Source data —

*** Block opens ***

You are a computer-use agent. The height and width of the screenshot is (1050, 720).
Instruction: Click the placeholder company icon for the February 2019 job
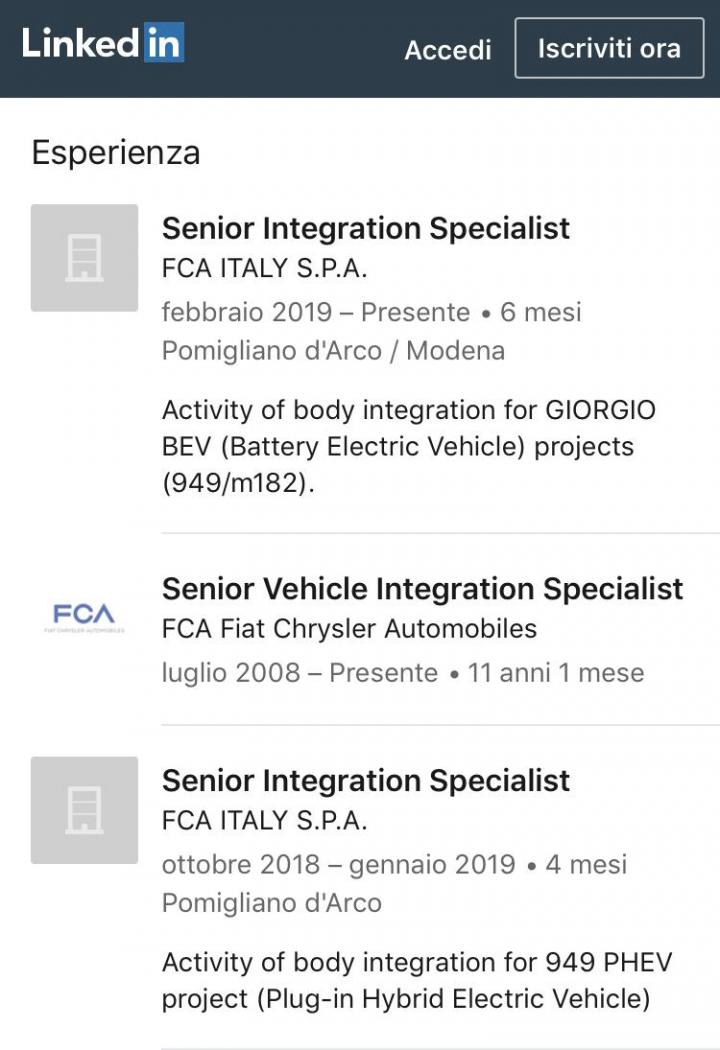tap(84, 258)
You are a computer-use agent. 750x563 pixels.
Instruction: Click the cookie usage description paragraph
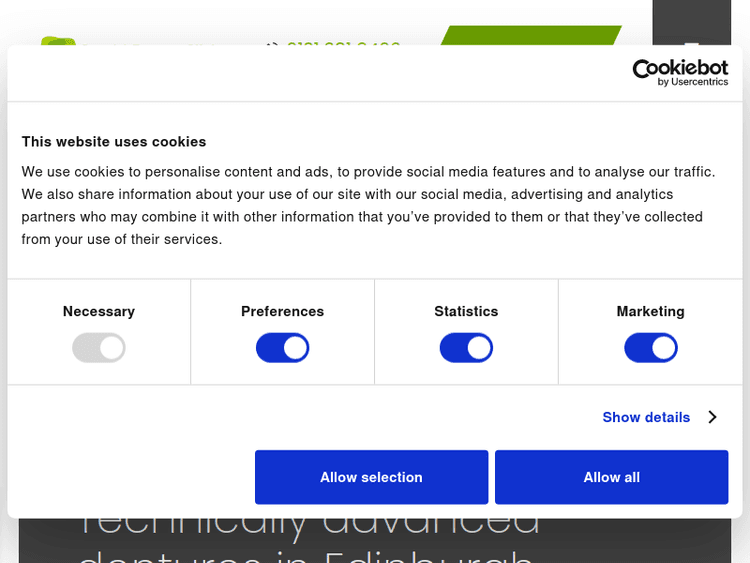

*** Block closes ***

WHAT NEEDS TO BE DONE —
Show every line above in which the word "computer" is found.

SOLUTION —
You are a computer-use agent. The height and width of the screenshot is (1050, 720).
You are a computer-use agent. 750x563 pixels.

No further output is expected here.